*Document passage*.
------------------------

Comments on Faculty of Language: Scientific Publishing in a Modern World: A Thought Experiment

@Ewan: What sort of observational data do you thin...

2016-09-02T17:48:39.233-07:00

@Ewan: What sort of observational data do you think would be useful? I'm having a hard time imagining how you could collect such data. In order to do so, it seems like you would already have to have some amount of buy-in from institutions for the system you wanted to collect data about so that you could have some people actually using the system and then see how it works for the two things you mentioned above: "getting good quality science" and "performance evaluations for giving out money and jobs".

I don't see that as likely. Unless you have in mind some other way of setting up a small set of users to test run the system. But then I think the results would be biased toward showing the new system to be abysmal because universities/institutions wouldn't have yet bought into the system and so it wouldn't work well for the "performance evaluations for giving out money and jobs" part.

I think Thomas is right about this that in order to have some sort of paradigm shift, we need slow change that incrementally builds on how things currently are.

@Thomas: Thanks for this post! I generally like the system you sketch, though I'd like to see a better thought-out solution to the problem of double-blind review that Brooke raised.

And I also think some of these things will be really hard to work toward. As you said, moving towards plain-text authored manuscripts and version control is a really high bar to begin with. Key signing stuff would definitely need a GUI.

I do think some of the other things could be slowly implemented as you said. One other possible place to start, too, is with Lingbuzz. Sometime sort of recently, there were some rumblings about trying to do something since the Lingbuzz servers always seem to be down. Perhaps that could be a jumping off point, especially since Lingbuzz already has some sort of versioning built into it. (Though these rumblings have died down for various reasons.)

If anyone is interested in trying to take some concrete steps towards something like what Thomas sketched (or something else), I'd be really interested in collaborating/helping out. I think this is a huge problem that really needs to be addressed.

I'm not sure that any of these options are goo...

2016-09-02T17:24:41.094-07:00

I'm not sure that any of these options are good answers to Brooke's question about double-blind review. The main problem, I think, is that it's not at all clear when would be the appropriate time to reveal that you were the author of a paper. In the current system, there's a very clear time when this happens. And after this point, once the paper has been accepted, there's not as much harm that can be done by (sub)conscious gender/race/etc bias. You have a line that you can put on your CV that contains a prestigious-sounding name like Linguistic Inquiry.

On the other hand, in the system you sketch, there's not a clear point at which a paper has been accepted/published. Say reviewing network X reviews the paper and gives you a good review and a "like". This boosts your paper's rating because likes from reviewing networks are rated highly. Wanting to get credit for this paper, you decide to reveal your authorship. After this, another reviewing network Y reviews your paper and because of (sub)conscious bias, they give you a negative rating and a "dislike". Say this then happens again with network Z.

------------------------

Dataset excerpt
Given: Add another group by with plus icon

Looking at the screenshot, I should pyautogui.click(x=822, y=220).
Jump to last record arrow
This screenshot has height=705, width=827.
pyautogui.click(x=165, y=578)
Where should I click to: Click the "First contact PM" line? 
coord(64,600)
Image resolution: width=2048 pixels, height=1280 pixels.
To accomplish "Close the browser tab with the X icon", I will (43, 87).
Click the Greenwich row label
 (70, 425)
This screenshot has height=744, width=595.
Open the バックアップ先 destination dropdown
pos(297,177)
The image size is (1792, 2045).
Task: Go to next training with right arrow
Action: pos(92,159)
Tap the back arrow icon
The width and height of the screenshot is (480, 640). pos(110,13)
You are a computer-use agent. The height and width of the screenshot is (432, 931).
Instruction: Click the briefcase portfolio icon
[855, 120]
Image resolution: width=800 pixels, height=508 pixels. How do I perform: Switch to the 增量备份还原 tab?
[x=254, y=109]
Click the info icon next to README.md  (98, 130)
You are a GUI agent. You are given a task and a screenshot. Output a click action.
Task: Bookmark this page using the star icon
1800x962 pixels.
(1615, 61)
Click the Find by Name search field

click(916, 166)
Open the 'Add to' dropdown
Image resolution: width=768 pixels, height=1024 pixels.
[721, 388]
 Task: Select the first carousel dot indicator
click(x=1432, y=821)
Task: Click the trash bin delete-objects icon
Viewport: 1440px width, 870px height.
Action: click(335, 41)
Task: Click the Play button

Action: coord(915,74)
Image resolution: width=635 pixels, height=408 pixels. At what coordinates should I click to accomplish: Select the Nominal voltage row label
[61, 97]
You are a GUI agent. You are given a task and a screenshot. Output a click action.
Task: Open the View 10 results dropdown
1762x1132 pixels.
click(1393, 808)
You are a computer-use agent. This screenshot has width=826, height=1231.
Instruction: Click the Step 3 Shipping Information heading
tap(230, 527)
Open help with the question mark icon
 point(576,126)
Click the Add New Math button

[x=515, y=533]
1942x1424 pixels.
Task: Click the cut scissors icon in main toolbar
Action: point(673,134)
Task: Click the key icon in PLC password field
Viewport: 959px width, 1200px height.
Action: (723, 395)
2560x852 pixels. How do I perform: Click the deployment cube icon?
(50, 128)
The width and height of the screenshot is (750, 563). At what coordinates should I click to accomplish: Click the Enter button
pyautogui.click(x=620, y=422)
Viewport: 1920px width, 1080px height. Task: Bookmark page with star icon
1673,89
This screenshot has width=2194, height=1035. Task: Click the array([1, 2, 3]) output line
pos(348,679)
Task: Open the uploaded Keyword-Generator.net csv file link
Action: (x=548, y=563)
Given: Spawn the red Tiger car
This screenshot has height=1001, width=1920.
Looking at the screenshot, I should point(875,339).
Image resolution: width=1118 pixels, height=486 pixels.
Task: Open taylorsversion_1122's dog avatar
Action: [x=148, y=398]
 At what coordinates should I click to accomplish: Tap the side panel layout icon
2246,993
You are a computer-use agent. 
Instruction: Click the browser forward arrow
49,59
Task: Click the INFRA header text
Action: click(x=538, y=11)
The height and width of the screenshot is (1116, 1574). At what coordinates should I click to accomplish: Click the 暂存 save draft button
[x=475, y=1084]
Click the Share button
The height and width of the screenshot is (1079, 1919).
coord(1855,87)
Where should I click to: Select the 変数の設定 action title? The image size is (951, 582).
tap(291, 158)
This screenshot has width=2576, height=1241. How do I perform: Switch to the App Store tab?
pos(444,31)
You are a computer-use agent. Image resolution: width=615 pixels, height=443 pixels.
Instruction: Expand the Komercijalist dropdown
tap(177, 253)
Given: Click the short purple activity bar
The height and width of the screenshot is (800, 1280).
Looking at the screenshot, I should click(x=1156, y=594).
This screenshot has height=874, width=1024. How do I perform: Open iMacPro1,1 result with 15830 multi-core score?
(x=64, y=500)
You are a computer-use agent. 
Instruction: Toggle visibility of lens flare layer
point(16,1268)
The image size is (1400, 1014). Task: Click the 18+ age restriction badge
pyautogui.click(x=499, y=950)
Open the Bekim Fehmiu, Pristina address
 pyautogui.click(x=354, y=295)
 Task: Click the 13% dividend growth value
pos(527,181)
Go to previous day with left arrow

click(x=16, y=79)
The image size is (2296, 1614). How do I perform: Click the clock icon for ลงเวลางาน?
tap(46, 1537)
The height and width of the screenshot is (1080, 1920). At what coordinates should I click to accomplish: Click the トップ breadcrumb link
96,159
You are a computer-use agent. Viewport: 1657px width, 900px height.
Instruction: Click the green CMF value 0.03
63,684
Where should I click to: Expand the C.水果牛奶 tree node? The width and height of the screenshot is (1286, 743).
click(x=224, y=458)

------------------------

*Things to do*.
A – Output the part of the comment thread on scientific publishing between "2016-09-02T17:24:41.094-07:00" and "like Linguistic Inquiry.", inclusive.
B – Please rewrite the records between the lines holding "Where should I click to: Select" and "tap(177, 253)", inclusive, replacing "dropdown" with "menu" and leaving everything else unchanged. Give only those lines.
The comment thread and the records have no connection to each other.

*Exercise responses*.
A –
2016-09-02T17:24:41.094-07:00

I'm not sure that any of these options are good answers to Brooke's question about double-blind review. The main problem, I think, is that it's not at all clear when would be the appropriate time to reveal that you were the author of a paper. In the current system, there's a very clear time when this happens. And after this point, once the paper has been accepted, there's not as much harm that can be done by (sub)conscious gender/race/etc bias. You have a line that you can put on your CV that contains a prestigious-sounding name like Linguistic Inquiry.

B –
Where should I click to: Select the 変数の設定 action title? The image size is (951, 582).
tap(291, 158)
This screenshot has width=2576, height=1241. How do I perform: Switch to the App Store tab?
pos(444,31)
You are a computer-use agent. Image resolution: width=615 pixels, height=443 pixels.
Instruction: Expand the Komercijalist menu
tap(177, 253)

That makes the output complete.